[The input]

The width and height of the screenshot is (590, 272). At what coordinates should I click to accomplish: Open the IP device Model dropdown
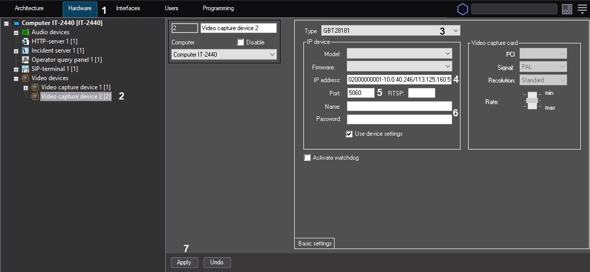(399, 54)
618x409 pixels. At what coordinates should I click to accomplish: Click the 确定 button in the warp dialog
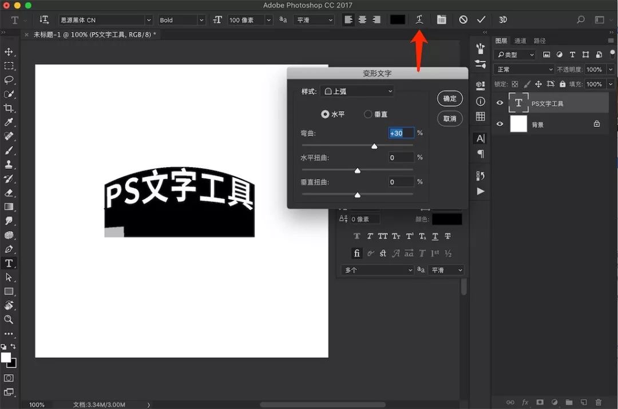point(449,98)
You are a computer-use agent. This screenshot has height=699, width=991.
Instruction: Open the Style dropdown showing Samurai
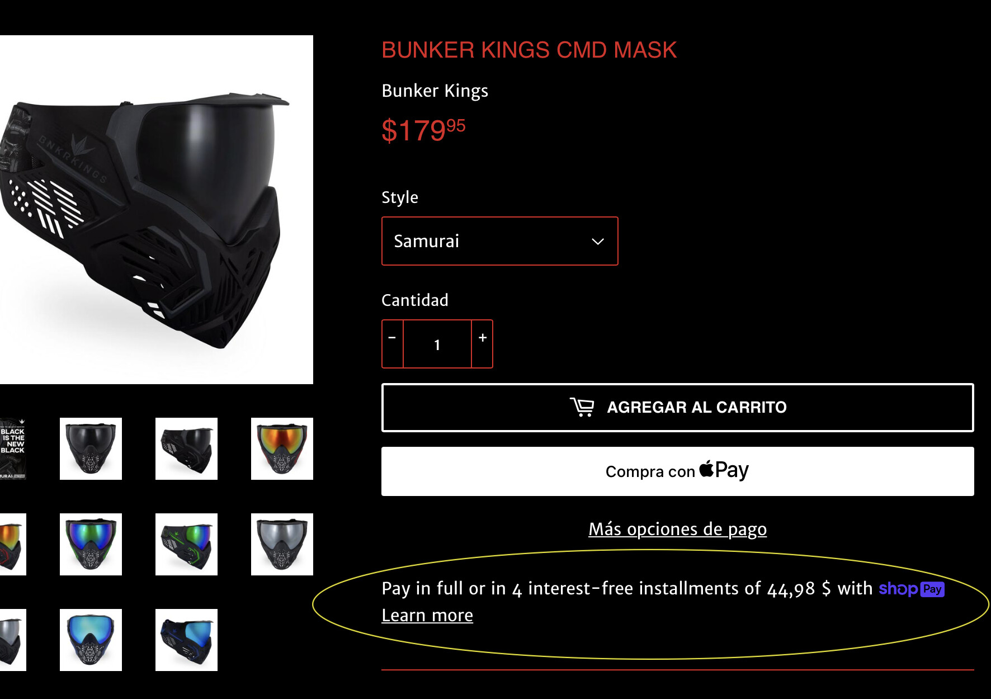(499, 241)
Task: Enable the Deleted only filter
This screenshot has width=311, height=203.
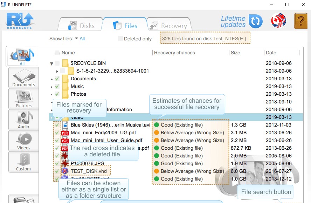Action: click(x=120, y=39)
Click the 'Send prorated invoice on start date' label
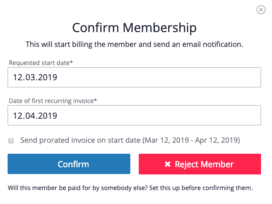The image size is (272, 204). 80,140
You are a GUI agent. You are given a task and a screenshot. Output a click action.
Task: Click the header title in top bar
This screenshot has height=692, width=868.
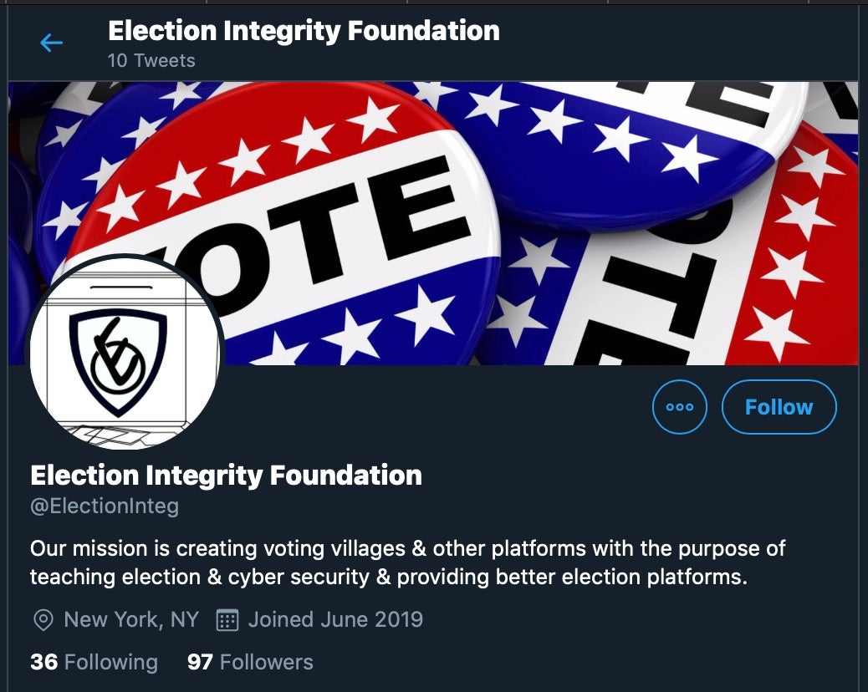[x=304, y=31]
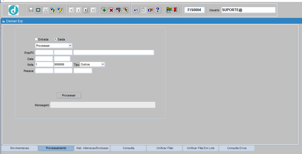Click the Usuario field showing SUPORTE@
Screen dimensions: 302x154
pos(248,10)
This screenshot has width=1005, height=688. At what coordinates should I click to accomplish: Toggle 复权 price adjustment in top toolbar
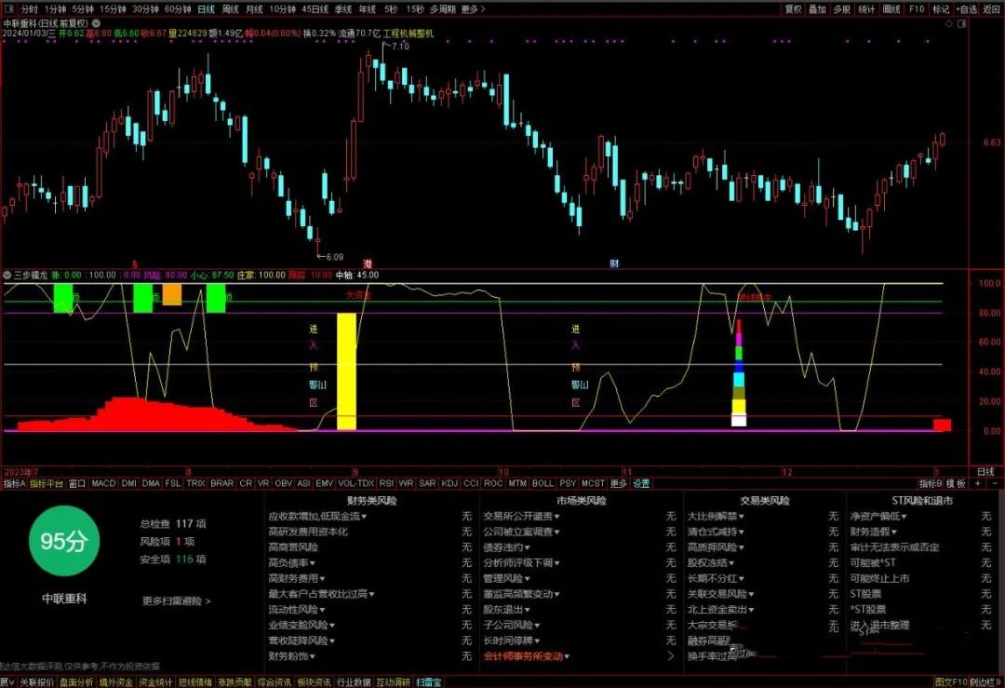pyautogui.click(x=793, y=8)
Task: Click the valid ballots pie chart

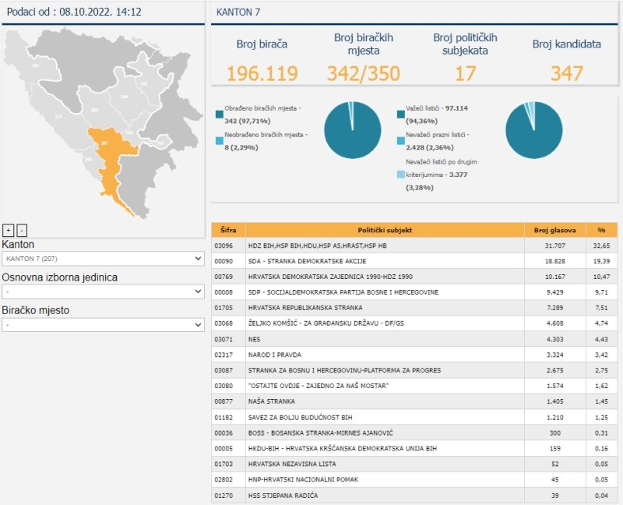Action: (x=533, y=130)
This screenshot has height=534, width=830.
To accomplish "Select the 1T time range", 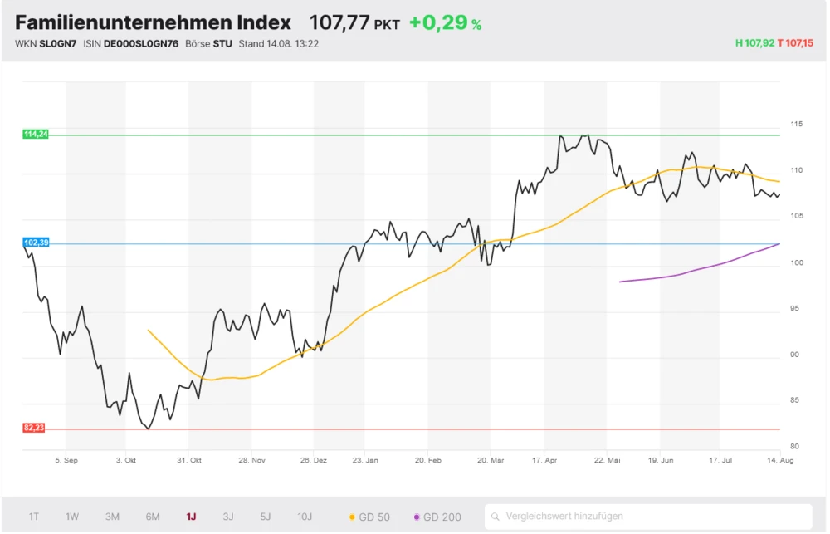I will (x=34, y=517).
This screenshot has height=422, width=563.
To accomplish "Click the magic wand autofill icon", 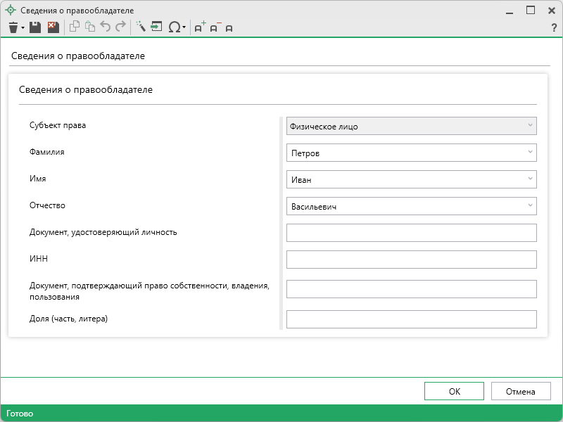I will click(x=140, y=27).
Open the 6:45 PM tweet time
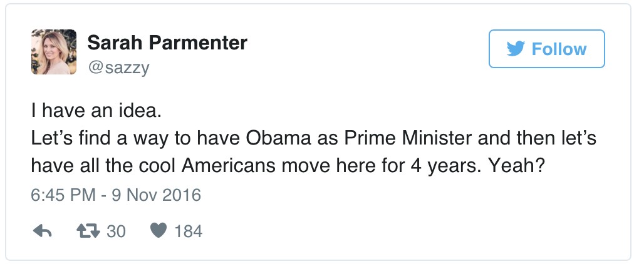634x264 pixels. pos(61,195)
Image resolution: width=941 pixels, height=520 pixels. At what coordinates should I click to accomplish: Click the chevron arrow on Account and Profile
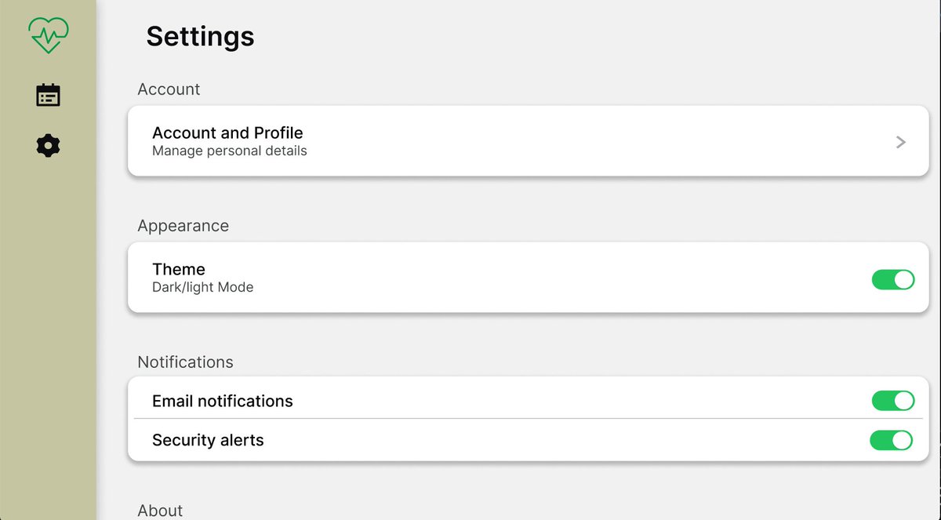pyautogui.click(x=901, y=142)
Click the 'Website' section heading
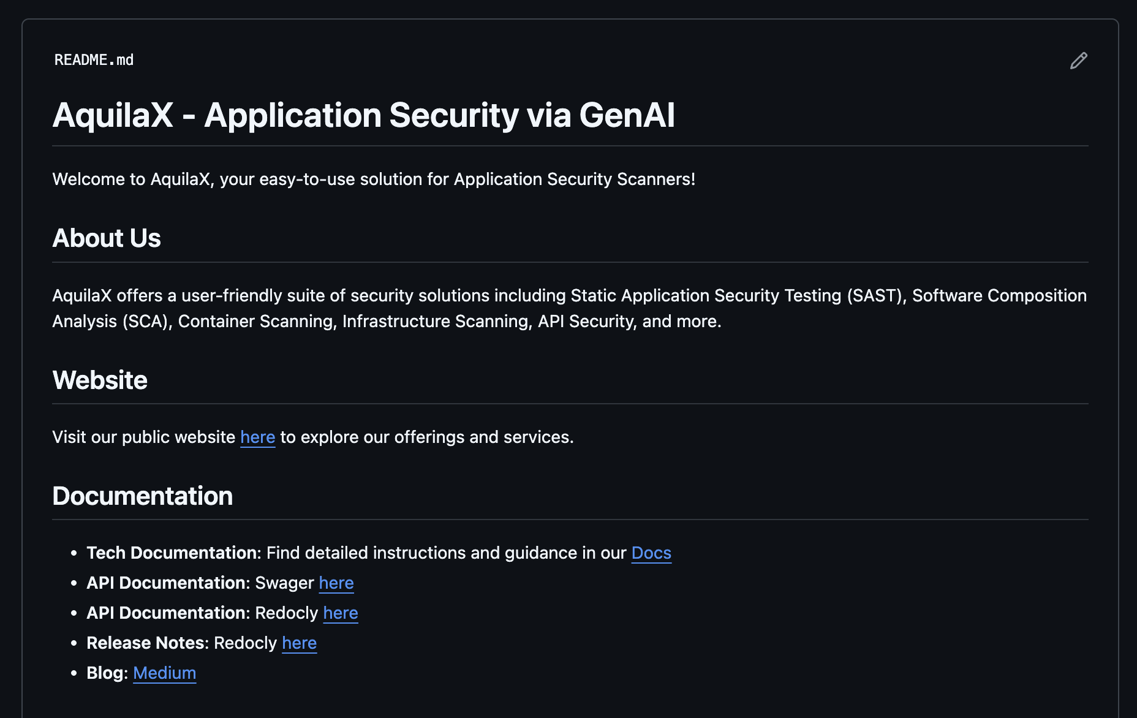The height and width of the screenshot is (718, 1137). (x=100, y=380)
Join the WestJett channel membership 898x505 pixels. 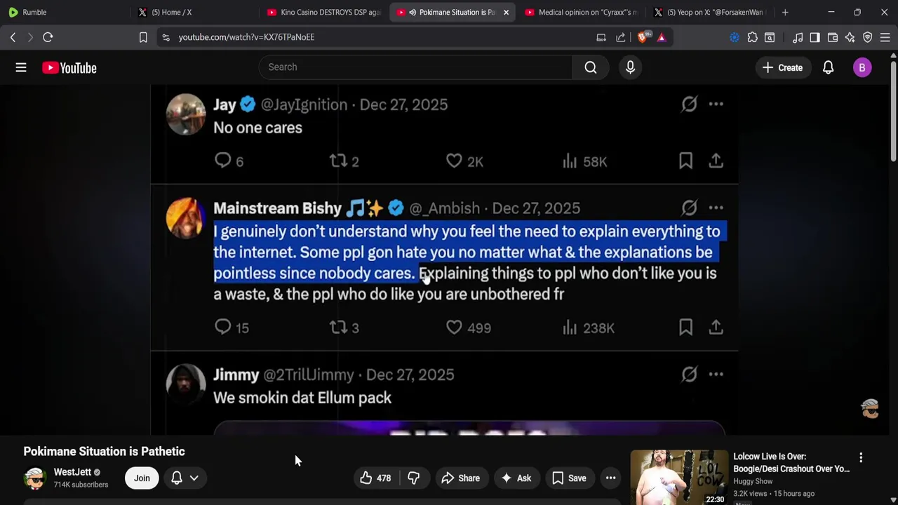(x=142, y=478)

[Your task] Would you please reproduce the entries above, starting at the line with "Task: Enable the Deleted only filter" and stopping after the line with "This screenshot has height=534, width=830."? Omit any pictures.

[Task solution]
Task: Enable the Deleted only filter
This screenshot has width=311, height=203.
Action: click(x=120, y=39)
Click the 'Send prorated invoice on start date' label
The image size is (272, 204). 80,140
You are a GUI agent. You are given a task and a screenshot. Output a click action.
Task: Click the header title in top bar
This screenshot has height=692, width=868.
[x=304, y=31]
Click the Usuario field showing SUPORTE@
Screen dimensions: 302x154
pos(248,10)
This screenshot has width=1005, height=688. At what coordinates should I click to accomplish: Toggle 复权 price adjustment in top toolbar
pyautogui.click(x=793, y=8)
Task: Click the valid ballots pie chart

Action: (x=533, y=130)
This screenshot has height=534, width=830.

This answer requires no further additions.